• [TÂCHE À RÉALISER]
Restituez toutes les lignes des entrées ci-dessous sous forme de liste JSON de chaînes, une chaîne par ligne, en omettant les lignes vides.
####################
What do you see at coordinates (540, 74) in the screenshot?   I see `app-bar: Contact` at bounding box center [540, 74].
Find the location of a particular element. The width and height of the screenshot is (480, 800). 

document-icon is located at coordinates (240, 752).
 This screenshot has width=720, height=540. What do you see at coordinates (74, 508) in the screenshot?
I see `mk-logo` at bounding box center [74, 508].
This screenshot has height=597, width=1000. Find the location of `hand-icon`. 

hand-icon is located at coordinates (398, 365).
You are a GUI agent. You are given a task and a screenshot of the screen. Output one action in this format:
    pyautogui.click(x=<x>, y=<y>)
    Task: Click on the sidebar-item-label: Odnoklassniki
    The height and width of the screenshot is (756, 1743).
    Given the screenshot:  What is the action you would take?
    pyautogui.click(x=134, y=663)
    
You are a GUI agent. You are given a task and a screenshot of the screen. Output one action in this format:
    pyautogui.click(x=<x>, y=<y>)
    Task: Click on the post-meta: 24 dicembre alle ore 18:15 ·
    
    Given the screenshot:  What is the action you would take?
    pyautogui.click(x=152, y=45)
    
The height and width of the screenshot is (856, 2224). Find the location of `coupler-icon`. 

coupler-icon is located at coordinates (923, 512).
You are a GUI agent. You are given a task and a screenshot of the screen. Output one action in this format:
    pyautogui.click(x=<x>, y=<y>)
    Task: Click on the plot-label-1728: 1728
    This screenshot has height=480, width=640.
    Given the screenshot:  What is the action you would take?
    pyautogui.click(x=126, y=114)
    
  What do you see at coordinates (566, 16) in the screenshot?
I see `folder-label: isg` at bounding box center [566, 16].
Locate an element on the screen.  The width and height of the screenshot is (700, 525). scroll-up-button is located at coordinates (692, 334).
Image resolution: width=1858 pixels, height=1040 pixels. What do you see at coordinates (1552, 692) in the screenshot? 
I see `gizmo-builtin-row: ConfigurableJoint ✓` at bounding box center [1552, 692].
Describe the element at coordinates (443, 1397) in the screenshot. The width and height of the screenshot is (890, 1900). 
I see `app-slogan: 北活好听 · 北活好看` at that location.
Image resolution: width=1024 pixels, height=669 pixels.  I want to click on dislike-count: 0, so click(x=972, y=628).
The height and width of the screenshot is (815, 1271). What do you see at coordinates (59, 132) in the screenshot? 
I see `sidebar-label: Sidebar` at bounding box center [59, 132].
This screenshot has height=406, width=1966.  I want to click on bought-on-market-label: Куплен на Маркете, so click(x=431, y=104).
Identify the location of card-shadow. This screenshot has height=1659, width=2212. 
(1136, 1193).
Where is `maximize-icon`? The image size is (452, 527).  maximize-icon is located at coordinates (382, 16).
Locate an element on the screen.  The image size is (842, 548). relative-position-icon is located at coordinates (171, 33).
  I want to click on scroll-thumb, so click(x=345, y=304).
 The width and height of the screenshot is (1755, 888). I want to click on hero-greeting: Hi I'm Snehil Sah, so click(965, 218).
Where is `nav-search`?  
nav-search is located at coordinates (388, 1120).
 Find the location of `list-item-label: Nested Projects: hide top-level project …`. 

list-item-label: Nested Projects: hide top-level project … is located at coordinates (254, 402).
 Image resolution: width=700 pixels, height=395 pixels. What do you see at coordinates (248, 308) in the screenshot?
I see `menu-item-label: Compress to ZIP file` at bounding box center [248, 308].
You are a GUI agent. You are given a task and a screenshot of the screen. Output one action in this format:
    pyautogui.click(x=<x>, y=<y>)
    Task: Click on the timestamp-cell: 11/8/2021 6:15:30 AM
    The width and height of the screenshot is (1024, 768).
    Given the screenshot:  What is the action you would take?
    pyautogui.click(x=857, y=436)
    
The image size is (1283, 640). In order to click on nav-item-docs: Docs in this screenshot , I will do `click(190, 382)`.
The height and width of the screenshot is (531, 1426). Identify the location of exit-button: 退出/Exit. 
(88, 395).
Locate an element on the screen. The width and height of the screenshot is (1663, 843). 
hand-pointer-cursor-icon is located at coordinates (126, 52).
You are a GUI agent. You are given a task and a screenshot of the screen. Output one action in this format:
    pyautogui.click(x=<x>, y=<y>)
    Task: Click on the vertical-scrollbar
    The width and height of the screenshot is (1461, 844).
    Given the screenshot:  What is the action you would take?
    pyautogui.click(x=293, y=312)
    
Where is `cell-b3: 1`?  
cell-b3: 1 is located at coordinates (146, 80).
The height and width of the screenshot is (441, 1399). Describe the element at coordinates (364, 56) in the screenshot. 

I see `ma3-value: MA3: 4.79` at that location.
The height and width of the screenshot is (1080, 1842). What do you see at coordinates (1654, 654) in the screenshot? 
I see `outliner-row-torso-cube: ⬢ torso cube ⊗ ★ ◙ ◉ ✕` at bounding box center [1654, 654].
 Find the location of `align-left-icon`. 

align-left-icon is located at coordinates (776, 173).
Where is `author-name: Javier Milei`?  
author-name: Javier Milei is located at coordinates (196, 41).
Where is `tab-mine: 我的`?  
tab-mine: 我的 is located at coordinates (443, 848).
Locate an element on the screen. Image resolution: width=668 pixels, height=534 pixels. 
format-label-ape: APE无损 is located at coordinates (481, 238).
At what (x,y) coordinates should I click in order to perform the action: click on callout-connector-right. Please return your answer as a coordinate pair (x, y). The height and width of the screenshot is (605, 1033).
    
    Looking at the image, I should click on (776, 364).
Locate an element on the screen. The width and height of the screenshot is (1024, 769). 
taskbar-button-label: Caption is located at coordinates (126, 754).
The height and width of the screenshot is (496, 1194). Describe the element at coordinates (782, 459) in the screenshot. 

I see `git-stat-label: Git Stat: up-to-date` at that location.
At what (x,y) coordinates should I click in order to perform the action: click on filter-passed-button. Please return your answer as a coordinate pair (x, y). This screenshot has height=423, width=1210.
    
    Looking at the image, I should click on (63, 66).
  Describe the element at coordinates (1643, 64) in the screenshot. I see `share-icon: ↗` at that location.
####################
• [EXERCICE CORRIGÉ]
[
  "What do you see at coordinates (540, 74) in the screenshot?   I see `app-bar: Contact` at bounding box center [540, 74].",
  "Find the location of a particular element. The width and height of the screenshot is (480, 800). ",
  "document-icon is located at coordinates (240, 752).",
  " This screenshot has width=720, height=540. What do you see at coordinates (74, 508) in the screenshot?",
  "I see `mk-logo` at bounding box center [74, 508].",
  "This screenshot has height=597, width=1000. Find the location of `hand-icon`. ",
  "hand-icon is located at coordinates (398, 365).",
  "You are a GUI agent. You are given a task and a screenshot of the screen. Output one action in this format:",
  "    pyautogui.click(x=<x>, y=<y>)",
  "    Task: Click on the sidebar-item-label: Odnoklassniki",
  "    The height and width of the screenshot is (756, 1743).",
  "    Given the screenshot:  What is the action you would take?",
  "    pyautogui.click(x=134, y=663)",
  "You are a GUI agent. You are given a task and a screenshot of the screen. Output one action in this format:",
  "    pyautogui.click(x=<x>, y=<y>)",
  "    Task: Click on the post-meta: 24 dicembre alle ore 18:15 ·",
  "    Given the screenshot:  What is the action you would take?",
  "    pyautogui.click(x=152, y=45)",
  "The height and width of the screenshot is (856, 2224). Find the location of `coupler-icon`. ",
  "coupler-icon is located at coordinates (923, 512).",
  "You are a GUI agent. You are given a task and a screenshot of the screen. Output one action in this format:",
  "    pyautogui.click(x=<x>, y=<y>)",
  "    Task: Click on the plot-label-1728: 1728",
  "    This screenshot has height=480, width=640.",
  "    Given the screenshot:  What is the action you would take?",
  "    pyautogui.click(x=126, y=114)",
  "  What do you see at coordinates (566, 16) in the screenshot?",
  "I see `folder-label: isg` at bounding box center [566, 16].",
  "Locate an element on the screen.  The width and height of the screenshot is (700, 525). scroll-up-button is located at coordinates (692, 334).",
  "Image resolution: width=1858 pixels, height=1040 pixels. What do you see at coordinates (1552, 692) in the screenshot? ",
  "I see `gizmo-builtin-row: ConfigurableJoint ✓` at bounding box center [1552, 692].",
  "Describe the element at coordinates (443, 1397) in the screenshot. The width and height of the screenshot is (890, 1900). ",
  "I see `app-slogan: 北活好听 · 北活好看` at that location.",
  "Image resolution: width=1024 pixels, height=669 pixels.  I want to click on dislike-count: 0, so click(x=972, y=628).",
  "The height and width of the screenshot is (815, 1271). What do you see at coordinates (59, 132) in the screenshot? ",
  "I see `sidebar-label: Sidebar` at bounding box center [59, 132].",
  "This screenshot has height=406, width=1966.  I want to click on bought-on-market-label: Куплен на Маркете, so click(x=431, y=104).",
  "Identify the location of card-shadow. This screenshot has height=1659, width=2212. ",
  "(1136, 1193).",
  "Where is `maximize-icon`? The image size is (452, 527).  maximize-icon is located at coordinates (382, 16).",
  "Locate an element on the screen.  The image size is (842, 548). relative-position-icon is located at coordinates (171, 33).",
  "  I want to click on scroll-thumb, so click(x=345, y=304).",
  " The width and height of the screenshot is (1755, 888). I want to click on hero-greeting: Hi I'm Snehil Sah, so click(965, 218).",
  "Where is `nav-search`?  ",
  "nav-search is located at coordinates (388, 1120).",
  " Find the location of `list-item-label: Nested Projects: hide top-level project …`. ",
  "list-item-label: Nested Projects: hide top-level project … is located at coordinates (254, 402).",
  " Image resolution: width=700 pixels, height=395 pixels. What do you see at coordinates (248, 308) in the screenshot?",
  "I see `menu-item-label: Compress to ZIP file` at bounding box center [248, 308].",
  "You are a GUI agent. You are given a task and a screenshot of the screen. Output one action in this format:",
  "    pyautogui.click(x=<x>, y=<y>)",
  "    Task: Click on the timestamp-cell: 11/8/2021 6:15:30 AM",
  "    The width and height of the screenshot is (1024, 768).",
  "    Given the screenshot:  What is the action you would take?",
  "    pyautogui.click(x=857, y=436)",
  "The image size is (1283, 640). In order to click on nav-item-docs: Docs in this screenshot , I will do `click(190, 382)`.",
  "The height and width of the screenshot is (531, 1426). Identify the location of exit-button: 退出/Exit. ",
  "(88, 395).",
  "Locate an element on the screen. The width and height of the screenshot is (1663, 843). ",
  "hand-pointer-cursor-icon is located at coordinates (126, 52).",
  "You are a GUI agent. You are given a task and a screenshot of the screen. Output one action in this format:",
  "    pyautogui.click(x=<x>, y=<y>)",
  "    Task: Click on the vertical-scrollbar",
  "    The width and height of the screenshot is (1461, 844).",
  "    Given the screenshot:  What is the action you would take?",
  "    pyautogui.click(x=293, y=312)",
  "Where is `cell-b3: 1`?  ",
  "cell-b3: 1 is located at coordinates (146, 80).",
  "The height and width of the screenshot is (441, 1399). Describe the element at coordinates (364, 56) in the screenshot. ",
  "I see `ma3-value: MA3: 4.79` at that location.",
  "The height and width of the screenshot is (1080, 1842). What do you see at coordinates (1654, 654) in the screenshot? ",
  "I see `outliner-row-torso-cube: ⬢ torso cube ⊗ ★ ◙ ◉ ✕` at bounding box center [1654, 654].",
  " Find the location of `align-left-icon`. ",
  "align-left-icon is located at coordinates (776, 173).",
  "Where is `author-name: Javier Milei`?  ",
  "author-name: Javier Milei is located at coordinates (196, 41).",
  "Where is `tab-mine: 我的`?  ",
  "tab-mine: 我的 is located at coordinates (443, 848).",
  "Locate an element on the screen. Image resolution: width=668 pixels, height=534 pixels. ",
  "format-label-ape: APE无损 is located at coordinates (481, 238).",
  "At what (x,y) coordinates should I click in order to perform the action: click on callout-connector-right. Please return your answer as a coordinate pair (x, y). The height and width of the screenshot is (605, 1033).",
  "    Looking at the image, I should click on (776, 364).",
  "Locate an element on the screen. The width and height of the screenshot is (1024, 769). ",
  "taskbar-button-label: Caption is located at coordinates (126, 754).",
  "The height and width of the screenshot is (496, 1194). Describe the element at coordinates (782, 459) in the screenshot. ",
  "I see `git-stat-label: Git Stat: up-to-date` at that location.",
  "At what (x,y) coordinates should I click in order to perform the action: click on filter-passed-button. Please return your answer as a coordinate pair (x, y). This screenshot has height=423, width=1210.",
  "    Looking at the image, I should click on (63, 66).",
  "  Describe the element at coordinates (1643, 64) in the screenshot. I see `share-icon: ↗` at that location."
]